The BloodHound extension for Snowflake provides a powerful way to visualize access control and potential attack paths within a Snowflake environment. By mapping key entities such as Users, Roles, Databases, Warehouses, and Integrations, along with the permissions that connect them, this extension enables security teams to gain a comprehensive understanding of their Snowflake landscape. The extension leverages Snowflake’s Role-Based Access Control (RBAC) model, allowing organizations to identify and address attack paths in their Snowflake tenants. With this tool, users can explore how access is granted, track potential attack paths, and implement effective security strategies to mitigate risk in their Snowflake accounts.

I recommend reading my Mapping Snowflake's Access Landscape blogpost from June of 2024 to understand why Snowflake was interesting to me and to understand some of the types of questions that we can begin to ask with this model.

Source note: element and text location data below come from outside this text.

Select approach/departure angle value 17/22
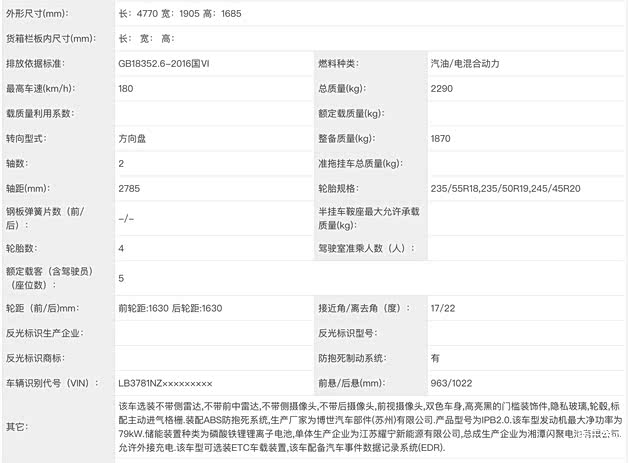 pos(441,308)
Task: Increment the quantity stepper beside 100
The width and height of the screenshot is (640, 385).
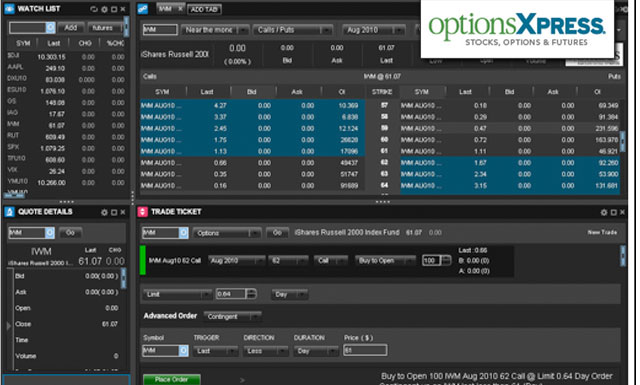Action: coord(446,258)
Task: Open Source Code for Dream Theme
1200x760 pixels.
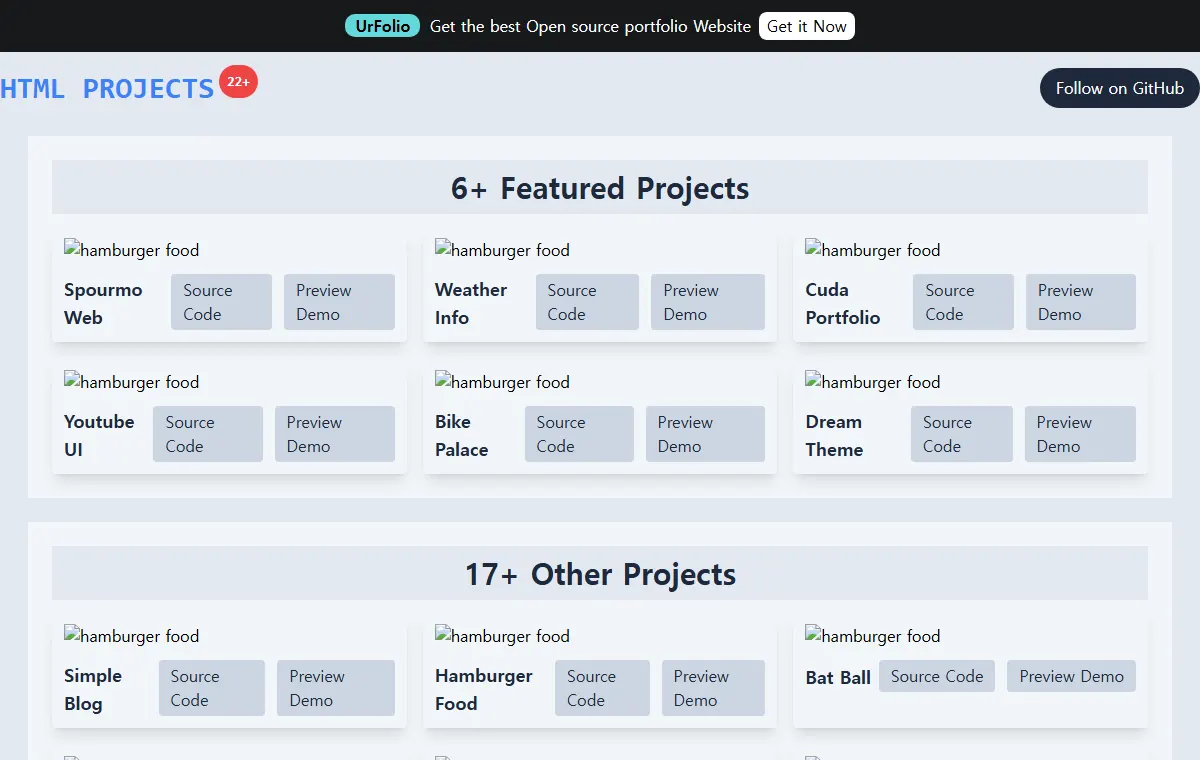Action: click(962, 434)
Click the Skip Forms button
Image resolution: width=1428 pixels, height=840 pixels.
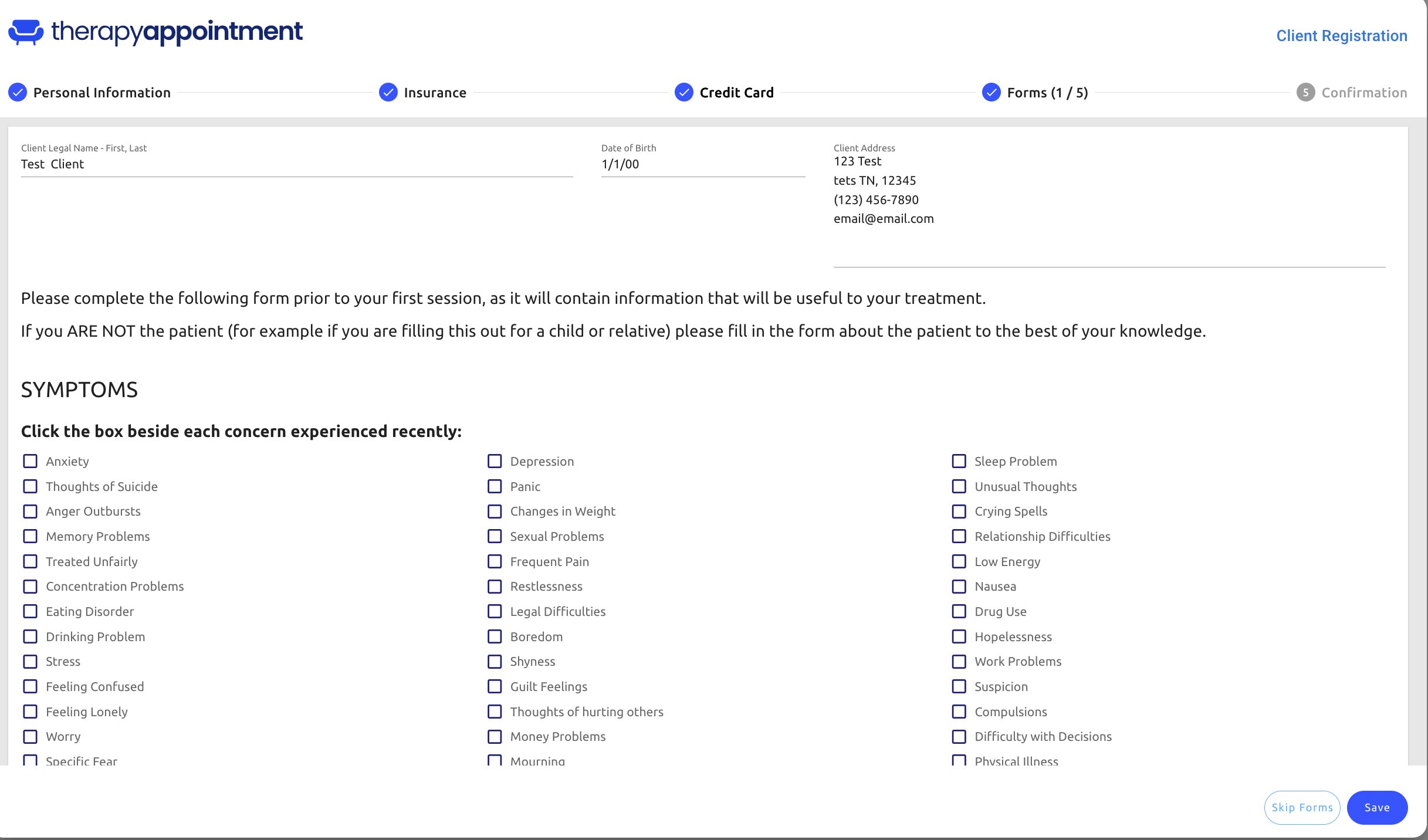coord(1301,808)
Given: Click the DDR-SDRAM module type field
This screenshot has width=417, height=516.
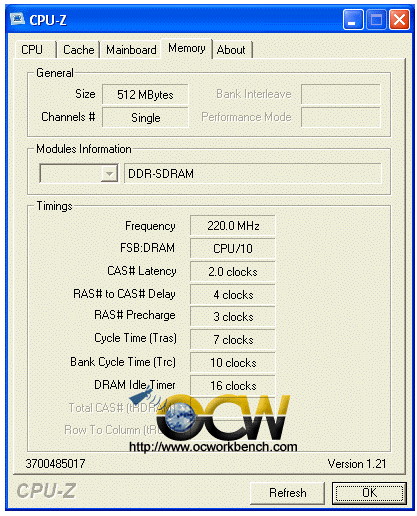Looking at the screenshot, I should coord(253,173).
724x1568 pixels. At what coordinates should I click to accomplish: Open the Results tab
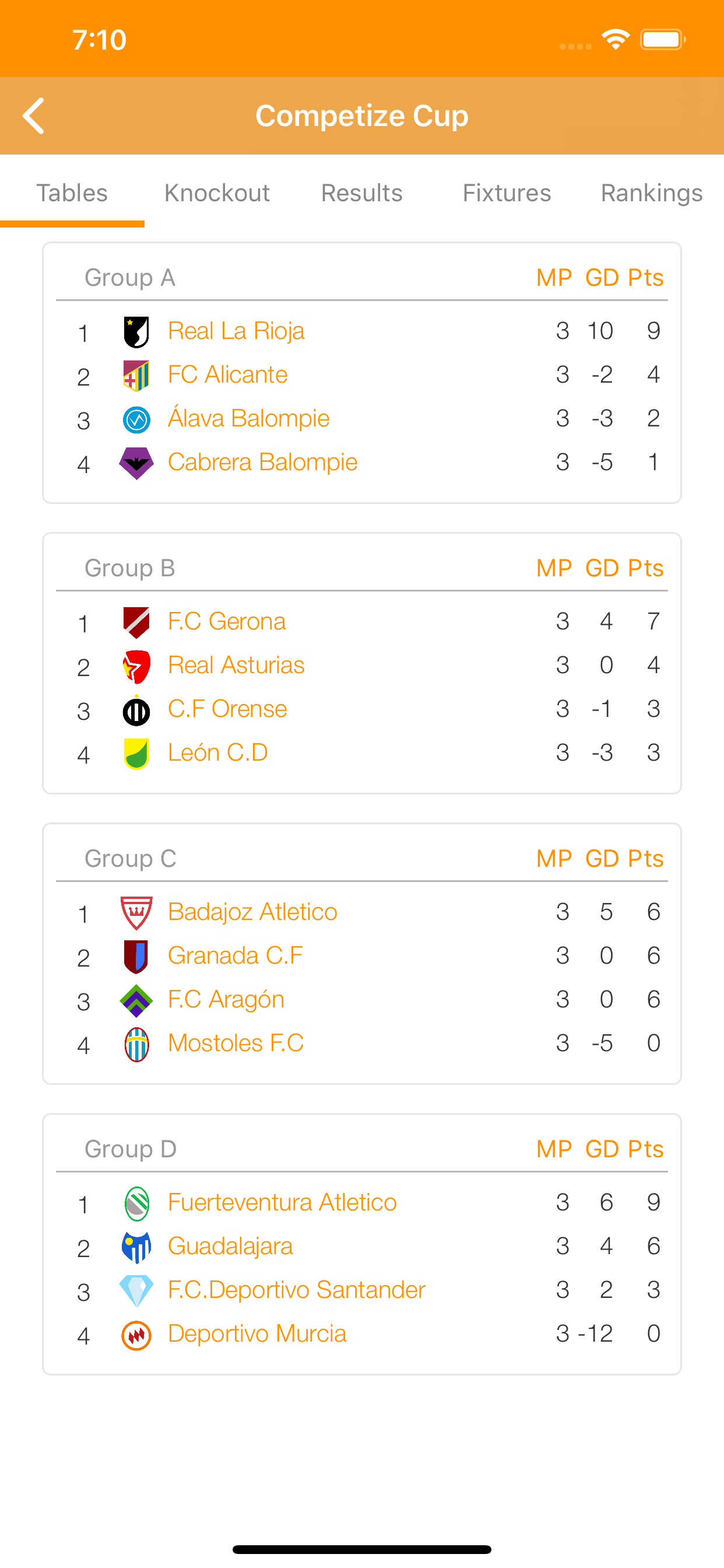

NOTE: I expect that over time we will develop a more robust/specific collector for SNOWHound, but in the short term it seemed simpler to leverage Snowflake's fantastic query interface.

The first step is to collect the graph-relevant data from Snowflake. The cool thing is that this is actually a relatively simple process. I’ve found that Snowflake’s default web client, Snowsight, does a fine job gathering this information. You can navigate to Snowsight once you’ve logged in by clicking on the Query data button at the top of the Home page.

Once there, you will have the opportunity to execute commands. This section will describe the commands that collect the data necessary to build the graph. My parsing script is built for CSV files that follow a specific naming convention. Once your command has returned results, click the download button (downward pointing arrow) and select the “Download as .csv” option.

The model supports Accounts, Applications, Databases, Roles, Users, and Warehouses. This means we will have to query those entities, which will serve as the nodes in our graph. This will download the file with a name related to your account. My parsing script expects the output of certain commands to be named in a specific way. The expected name will be shared in the corresponding sections below.

I’ve found that I can query Applications, Databases, Roles, and Users as an unprivileged user. However, this is different for Accounts, which require ORGADMIN, and Warehouses, which require instance-specific access (e.g., ACCOUNTADMIN).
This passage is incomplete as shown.